Jamie’s body was limp and curled into a fetal position on her bed. She let me come closer, and I reached out to embrace her. I hoped my presence would soothe her. Gently, I asked Jamie to describe what she was seeing, and she said, “Can’t you see them Mama? They’re all up there.” She pointed to the ceiling and said, “They’re laughing at me. Stop making fun of me!” Shaken and teary-eyed, she covered her ears. I couldn’t breathe. I was overtaken by fear. What was happening wasn’t a quick Google search or a call to the nurse line. This was something I hadn’t seen before. Later I learned what happened to Jamie is a first episode of psychosis (FEP).
Immediately I called her psychiatrist, affectionately known as “Doctor D,” to discuss this new symptom. He became concerned and told me there may be other prodromal signs. Prodromal signs or symptoms indicate the onset of a disease. Worried about the comorbidities of dyslexia and ADHD, I asked if this was the start of bipolar disorder or schizophrenia. He shied away from making the call. Innately a conservative provider, Doctor D was cautious not to make a premature diagnosis. As doctor Mom — the healer of scrapes, burns and rashes — I wanted a balm for this new thing in our lives. I understood Doctor D’s approach, however, I knew Jamie needed more help than I could provide.
On a relatively normal afternoon, I was doing laundry in the basement when Jamie’s scream rang through the house. She screamed like I’ve never heard before; her toddler tantrums paled in comparison. I found her naked in our hall closet. I’m not sure what set her off. Perhaps she became overstimulated from the kids outside or the everyday sounds from lawnmowers and trash trucks. Either way, she flipped out. Her screams were primal and rising in cadence every second.
My first thought was “What will the neighbors think?” Sadly, this mindset is predominant in families with loved ones living with mental illness. You want to shield your family, and especially your child, from prying eyes. Jamie continued to scream, “no” over and over. I slid down the wall to sit by the closet door. We sang silly songs until she calmed down. A mother’s touch is healing, so I gently rocked her. Tears flowed from the depths of her soul. I could feel her fear. I wept alongside her. After persuading Jamie to nap, I called the doctor; we agreed I could no longer manage her symptoms.

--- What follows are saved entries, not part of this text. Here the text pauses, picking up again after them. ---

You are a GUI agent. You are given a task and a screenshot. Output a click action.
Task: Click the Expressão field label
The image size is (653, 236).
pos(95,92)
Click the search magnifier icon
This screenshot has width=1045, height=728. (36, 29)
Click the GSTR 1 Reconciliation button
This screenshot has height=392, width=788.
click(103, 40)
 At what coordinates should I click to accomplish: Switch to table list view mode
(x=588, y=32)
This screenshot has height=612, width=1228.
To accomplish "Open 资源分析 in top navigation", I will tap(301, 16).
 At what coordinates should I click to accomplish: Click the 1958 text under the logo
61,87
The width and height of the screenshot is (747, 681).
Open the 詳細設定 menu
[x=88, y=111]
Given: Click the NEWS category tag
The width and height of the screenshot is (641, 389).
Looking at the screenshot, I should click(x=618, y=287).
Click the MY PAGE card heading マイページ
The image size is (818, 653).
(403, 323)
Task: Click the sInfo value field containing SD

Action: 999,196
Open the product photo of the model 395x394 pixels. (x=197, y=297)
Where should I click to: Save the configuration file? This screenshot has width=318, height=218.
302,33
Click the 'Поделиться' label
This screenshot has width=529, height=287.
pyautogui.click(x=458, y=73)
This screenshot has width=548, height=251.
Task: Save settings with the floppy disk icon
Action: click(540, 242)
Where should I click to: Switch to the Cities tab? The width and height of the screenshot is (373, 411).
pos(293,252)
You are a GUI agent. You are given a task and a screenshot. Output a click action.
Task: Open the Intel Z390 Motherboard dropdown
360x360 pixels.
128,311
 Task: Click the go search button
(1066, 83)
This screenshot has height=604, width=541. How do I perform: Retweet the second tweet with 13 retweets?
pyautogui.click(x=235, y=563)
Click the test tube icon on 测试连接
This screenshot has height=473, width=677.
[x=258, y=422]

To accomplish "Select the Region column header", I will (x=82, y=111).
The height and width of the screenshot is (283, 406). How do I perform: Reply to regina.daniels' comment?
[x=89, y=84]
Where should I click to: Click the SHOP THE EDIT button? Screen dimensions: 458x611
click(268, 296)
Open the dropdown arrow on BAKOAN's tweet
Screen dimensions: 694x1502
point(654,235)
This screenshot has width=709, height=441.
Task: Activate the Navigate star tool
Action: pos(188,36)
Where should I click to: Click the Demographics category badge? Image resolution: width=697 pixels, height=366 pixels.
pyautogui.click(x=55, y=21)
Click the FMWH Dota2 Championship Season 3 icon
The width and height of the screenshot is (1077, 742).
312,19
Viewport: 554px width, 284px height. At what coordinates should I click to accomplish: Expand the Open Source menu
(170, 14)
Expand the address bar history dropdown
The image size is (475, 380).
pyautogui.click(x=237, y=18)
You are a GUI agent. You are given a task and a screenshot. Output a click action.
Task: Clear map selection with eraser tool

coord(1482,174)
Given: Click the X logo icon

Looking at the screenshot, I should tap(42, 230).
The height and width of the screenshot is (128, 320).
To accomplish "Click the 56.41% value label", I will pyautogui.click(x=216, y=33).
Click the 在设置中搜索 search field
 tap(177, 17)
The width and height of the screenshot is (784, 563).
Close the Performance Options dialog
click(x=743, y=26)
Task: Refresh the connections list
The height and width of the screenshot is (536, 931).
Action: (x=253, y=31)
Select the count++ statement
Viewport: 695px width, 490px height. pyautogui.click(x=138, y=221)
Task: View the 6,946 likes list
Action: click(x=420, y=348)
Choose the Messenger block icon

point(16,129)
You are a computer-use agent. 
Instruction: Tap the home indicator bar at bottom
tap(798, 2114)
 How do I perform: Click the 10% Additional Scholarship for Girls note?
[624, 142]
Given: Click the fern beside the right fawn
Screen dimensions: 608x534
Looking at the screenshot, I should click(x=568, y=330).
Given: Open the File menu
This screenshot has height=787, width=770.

I took her to the ER that night.
My hope for her hospitalization was getting a second opinion on her case. Unfortunately, I created expectations the hospital couldn’t meet. Hospitals seek to stabilize children, support the crisis with therapy and make medication recommendations. In our case, Jamie stabilized in five days, received some therapy and no new medication. Her attending physician agreed with her psychiatrist’s diagnosis and encouraged her to go back to school in the fall.
I was dumbfounded that her psychosis was not an immediate cause for concern. There was pressure to get her back into school to regain normalcy. My child was hurting — she was lost. No one thought there was a problem. Maternal rage flooded me; how dare they tie up her $50,000 hospital stay with a pat on the head? It was evident she wasn’t going to be ready for school anytime soon. Jamie needed wraparound services to help her survive day-to-day.
Our family is facing a monster we’ve never seen. Getting your child the right treatment, diagnosis and medication can make all the difference. We’re still at the beginning of our journey; Jamie is now receiving services which could change her life tremendously. While there’s still a long road ahead of us, we’re hopeful for recovery.
Brittany Miles is a graduate of Williams College and a Product Development Consultant specializing in E-commerce. She has worked for Microsoft – Outlook Calendar, Starbucks and T-Mobile crafting the customer interfaces we use on a daily basis. She is also the host of Miles to Go with Brittany Miles on the number one rated The Transformation Talk Radio Network. Brittany volunteers for the National Alliance on Mental Illness in public policy and advocacy. She is the mother to her 13-year-old daughter and lives in Seattle.